Entre las lenguas más longevas, el griego, que ha cumplido treinta siglos, y que padeció tan grandes achaques a mitad del siglo XX que se sometió a una cirugía estética. Hoy se distancia del clásico, pero conserva el mismo nombre y muchos de sus rasgos. Entre las lenguas más jóvenes, el criollo jamaicano, que nació hace unos trescientos años, y entre las que son unas niñas, el cumauní o el boipurí, escisiones del hindi. Algunas lenguas africanas como el sango apenas tienen unas decenas de años.

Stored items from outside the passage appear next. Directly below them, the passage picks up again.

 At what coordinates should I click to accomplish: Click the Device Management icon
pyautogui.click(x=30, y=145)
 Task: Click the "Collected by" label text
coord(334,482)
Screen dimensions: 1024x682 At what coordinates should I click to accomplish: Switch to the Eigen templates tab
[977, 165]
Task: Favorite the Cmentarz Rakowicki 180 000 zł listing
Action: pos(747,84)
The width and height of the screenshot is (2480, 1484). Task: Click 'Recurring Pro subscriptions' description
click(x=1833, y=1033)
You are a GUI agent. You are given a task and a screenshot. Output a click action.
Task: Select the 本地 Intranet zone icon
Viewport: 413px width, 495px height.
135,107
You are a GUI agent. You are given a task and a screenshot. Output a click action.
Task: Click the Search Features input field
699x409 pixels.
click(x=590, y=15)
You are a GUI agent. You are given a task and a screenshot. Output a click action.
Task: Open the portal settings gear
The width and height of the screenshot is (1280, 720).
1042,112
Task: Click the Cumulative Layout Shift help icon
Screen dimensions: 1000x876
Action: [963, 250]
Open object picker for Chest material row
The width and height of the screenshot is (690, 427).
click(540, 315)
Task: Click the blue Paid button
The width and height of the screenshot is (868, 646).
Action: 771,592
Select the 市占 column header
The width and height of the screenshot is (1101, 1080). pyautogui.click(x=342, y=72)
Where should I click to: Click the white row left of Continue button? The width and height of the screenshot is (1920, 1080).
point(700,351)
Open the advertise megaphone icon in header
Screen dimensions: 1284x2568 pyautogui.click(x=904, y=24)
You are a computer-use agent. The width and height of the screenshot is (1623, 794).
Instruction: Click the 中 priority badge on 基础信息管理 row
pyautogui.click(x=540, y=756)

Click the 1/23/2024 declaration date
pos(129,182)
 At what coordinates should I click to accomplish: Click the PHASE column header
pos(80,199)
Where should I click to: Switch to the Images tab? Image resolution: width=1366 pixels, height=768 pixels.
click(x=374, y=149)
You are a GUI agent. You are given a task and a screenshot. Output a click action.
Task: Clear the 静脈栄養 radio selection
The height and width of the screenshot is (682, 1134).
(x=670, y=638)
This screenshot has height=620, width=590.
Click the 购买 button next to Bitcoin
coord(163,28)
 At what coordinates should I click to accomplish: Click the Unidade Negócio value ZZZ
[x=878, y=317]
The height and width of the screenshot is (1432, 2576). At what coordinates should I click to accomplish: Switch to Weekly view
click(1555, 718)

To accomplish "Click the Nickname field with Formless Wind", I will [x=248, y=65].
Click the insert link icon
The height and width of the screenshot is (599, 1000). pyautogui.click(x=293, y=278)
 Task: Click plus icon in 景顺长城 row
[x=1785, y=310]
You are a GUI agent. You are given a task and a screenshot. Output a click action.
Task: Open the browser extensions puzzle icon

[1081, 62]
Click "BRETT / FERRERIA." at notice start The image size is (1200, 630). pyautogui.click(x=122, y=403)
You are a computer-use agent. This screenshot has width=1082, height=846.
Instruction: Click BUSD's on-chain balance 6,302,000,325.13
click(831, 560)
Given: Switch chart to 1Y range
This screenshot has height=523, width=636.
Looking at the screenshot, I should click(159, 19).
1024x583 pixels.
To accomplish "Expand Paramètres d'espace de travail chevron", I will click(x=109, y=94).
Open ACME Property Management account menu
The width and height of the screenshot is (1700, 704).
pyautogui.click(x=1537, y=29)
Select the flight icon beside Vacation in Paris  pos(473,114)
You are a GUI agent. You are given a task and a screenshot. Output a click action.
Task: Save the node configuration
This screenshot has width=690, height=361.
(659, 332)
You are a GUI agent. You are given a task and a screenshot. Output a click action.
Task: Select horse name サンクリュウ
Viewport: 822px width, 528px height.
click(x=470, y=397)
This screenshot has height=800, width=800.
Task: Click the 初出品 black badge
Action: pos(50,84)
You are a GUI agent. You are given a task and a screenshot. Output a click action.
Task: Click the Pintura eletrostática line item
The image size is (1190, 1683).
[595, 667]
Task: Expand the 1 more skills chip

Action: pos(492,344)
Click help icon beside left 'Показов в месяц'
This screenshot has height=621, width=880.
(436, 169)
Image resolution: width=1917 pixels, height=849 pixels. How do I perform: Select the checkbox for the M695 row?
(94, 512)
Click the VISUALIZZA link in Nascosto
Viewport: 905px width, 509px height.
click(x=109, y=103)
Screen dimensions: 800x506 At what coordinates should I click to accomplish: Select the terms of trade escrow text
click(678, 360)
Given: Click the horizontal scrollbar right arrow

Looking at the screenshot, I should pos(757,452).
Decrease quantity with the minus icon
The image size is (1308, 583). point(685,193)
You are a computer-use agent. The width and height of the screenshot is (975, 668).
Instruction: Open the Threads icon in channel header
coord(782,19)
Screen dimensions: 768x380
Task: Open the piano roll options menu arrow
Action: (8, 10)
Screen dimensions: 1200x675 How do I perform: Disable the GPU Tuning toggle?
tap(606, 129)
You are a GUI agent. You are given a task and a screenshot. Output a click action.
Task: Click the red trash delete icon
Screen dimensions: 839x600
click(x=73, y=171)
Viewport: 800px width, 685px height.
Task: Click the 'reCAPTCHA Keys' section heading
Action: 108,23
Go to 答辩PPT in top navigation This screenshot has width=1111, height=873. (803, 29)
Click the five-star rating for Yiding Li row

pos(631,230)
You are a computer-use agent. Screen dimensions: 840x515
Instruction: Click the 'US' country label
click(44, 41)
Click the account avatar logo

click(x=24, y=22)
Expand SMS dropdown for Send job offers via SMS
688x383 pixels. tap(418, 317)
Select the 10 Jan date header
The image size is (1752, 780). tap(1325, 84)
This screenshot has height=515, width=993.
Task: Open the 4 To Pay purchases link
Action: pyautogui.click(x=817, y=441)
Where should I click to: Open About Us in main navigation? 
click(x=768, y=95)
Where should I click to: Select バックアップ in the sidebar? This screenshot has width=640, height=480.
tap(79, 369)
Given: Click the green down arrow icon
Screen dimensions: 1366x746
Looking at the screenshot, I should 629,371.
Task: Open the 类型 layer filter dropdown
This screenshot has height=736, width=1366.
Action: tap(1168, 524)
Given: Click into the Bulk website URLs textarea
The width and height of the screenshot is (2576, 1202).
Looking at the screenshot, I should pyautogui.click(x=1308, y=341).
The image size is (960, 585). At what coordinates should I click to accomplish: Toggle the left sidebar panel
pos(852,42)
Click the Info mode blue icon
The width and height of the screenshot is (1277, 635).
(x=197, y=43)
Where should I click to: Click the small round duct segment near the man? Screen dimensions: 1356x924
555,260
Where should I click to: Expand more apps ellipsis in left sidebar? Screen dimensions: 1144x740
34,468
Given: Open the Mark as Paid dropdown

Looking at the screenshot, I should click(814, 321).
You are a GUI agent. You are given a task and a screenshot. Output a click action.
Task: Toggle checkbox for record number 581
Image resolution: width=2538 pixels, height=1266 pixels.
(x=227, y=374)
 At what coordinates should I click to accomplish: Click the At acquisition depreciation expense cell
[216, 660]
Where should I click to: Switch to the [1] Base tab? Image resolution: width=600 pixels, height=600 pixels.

Le deseamos larga vida al vascuence, al catalán–valenciano, al gallego y al asturiano, recién incorporado al patrocinio. Unas cuarenta lenguas europeas más, en el mismo estado que las cuatro tuteladas, esperan un milagro para preservar su estado. Achacosas también desde hace siglos, no han corrido la suerte de ser tratadas con la generosidad y el mimo de los gobiernos autonómicos españoles.